## Selected excerpt
=== Section Start ===

Chant with me now: farm-to-table, farm-to-table, farm-to-table…
Farm-to-table restaurants are the best. This movement and/or concept and/or moniker can be a broad one though. In the most simplest of terms, farm-to-table means local. It means food that is locally sourced from farmers, often within a set-parameter mile radius, for a set-percentage of ingredients on the menu. Now as much as I have a functional understanding of what a farm-to-table restaurant is, and as much as I am a self-proclaimed, in-the-know food blogger, I wasn’t entirely sure which restaurants in Cincinnati were considered farm-to-table. But a quick Google search yielded results like Bouquet, Red Feather, and Metropole. Of course, those are among my top most favorite.
But my support of farm-to-table restaurants is now only more solidified by having tried Harvest in Louisville during our weekend night away to Aloft Louisville Downtown. Besides the fact that these restaurants often make your conscious feel good, the food is typically really, really good.
We actually started our night with their biscuit appetizer special (picture didn’t turn out…). I’ve recently made quite a few trips south to hang and dine out, and I’m realizing that biscuits are a real and serious thing. They too are a movement I support. Harvest’s biscuits were little bite-size medallions of the savory kind made with bacon. Served with a sweet butter, the four bites we each had were piquant and dense and what you’d expect from a thoughtful biscuit.

=== Section End ===

## Data shown

=== Section Start ===

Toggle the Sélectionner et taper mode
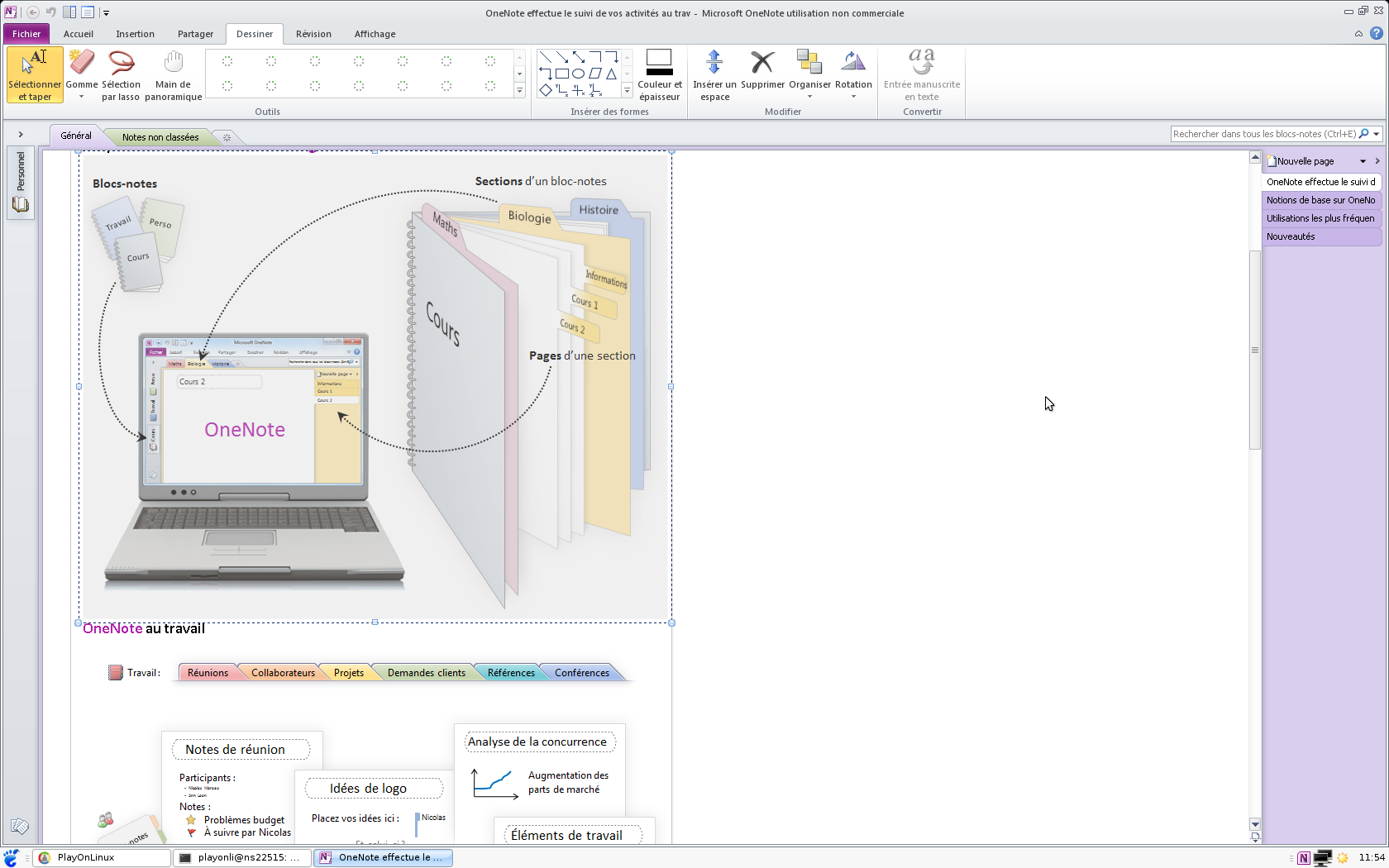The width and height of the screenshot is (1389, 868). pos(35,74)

=== Section End ===
=== Section Start ===

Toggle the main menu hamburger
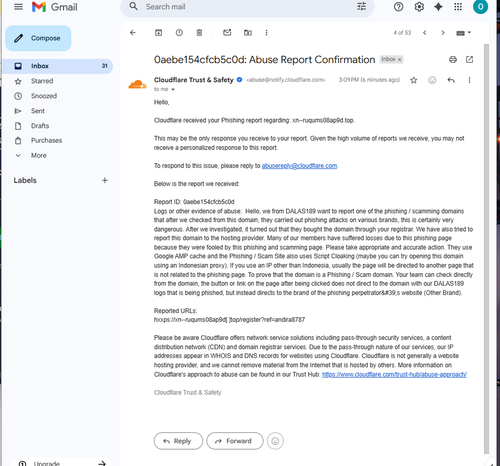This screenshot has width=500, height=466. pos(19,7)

=== Section End ===
=== Section Start ===

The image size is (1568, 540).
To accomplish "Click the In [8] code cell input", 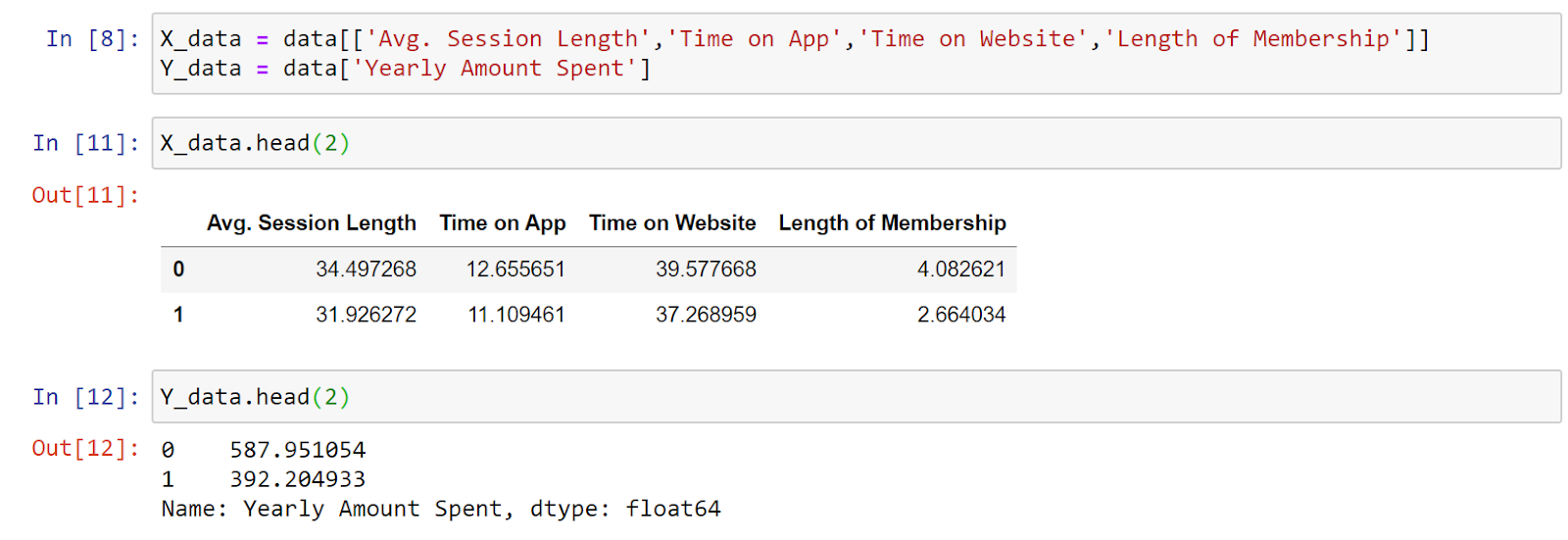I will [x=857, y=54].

=== Section End ===

## Assigned task 1
List every restaurant named in the farm-to-table passage above.
## Assigned task 2
Reproduce the part of the farm-to-table passage starting at "But my support" and ending at "a thoughtful biscuit.".
## Assigned task 3
Pick up the farm-to-table passage after its final sentence and continue writing it.

## Expected answer 1
Bouquet, Red Feather, Metropole, Harvest

## Expected answer 2
But my support of farm-to-table restaurants is now only more solidified by having tried Harvest in Louisville during our weekend night away to Aloft Louisville Downtown. Besides the fact that these restaurants often make your conscious feel good, the food is typically really, really good.
We actually started our night with their biscuit appetizer special (picture didn’t turn out…). I’ve recently made quite a few trips south to hang and dine out, and I’m realizing that biscuits are a real and serious thing. They too are a movement I support. Harvest’s biscuits were little bite-size medallions of the savory kind made with bacon. Served with a sweet butter, the four bites we each had were piquant and dense and what you’d expect from a thoughtful biscuit.

## Expected answer 3
Kenny’s entree was both a surprising and not surprising one. What was not surprising was his order – the chicken pot pie. Kenny is a pretty meat-and-potatoes kind of guy. He does tend to go for more dark meats – roasts, shanks, chops – but a chicken pot pie is in the same wheelhouse. What was surprising though was how good this was. My experiences with chicken pot pies are ones that are typically heavy on the gravy and peas. To me, they’re often just soupy, gelatinous messes that have never quite hit the spot like I would have hoped they would. This one though? None of the above. It was more stew-like, with that familiar darkly colored but lightly watery jus, and an emphasis on the meat. This one trickled deep into your gut and made you thankful for your home.
My choice was not surprising at all in that it was the sweet potato gnocchi. I, who is like, 75 percent vegetarian, will go with a gnocchi/pasta option more often than not. And while I feel like I know good gnocchi (sup Nicola’s, sup Abigail Street) this one surprised me and the surprise was simple – it was sweet potato. Sweet potatoes are just so superbly satisfying IMO, so that added flavor profile with the fluff of the pasta that I so much enjoy was pretty much a guarantee win.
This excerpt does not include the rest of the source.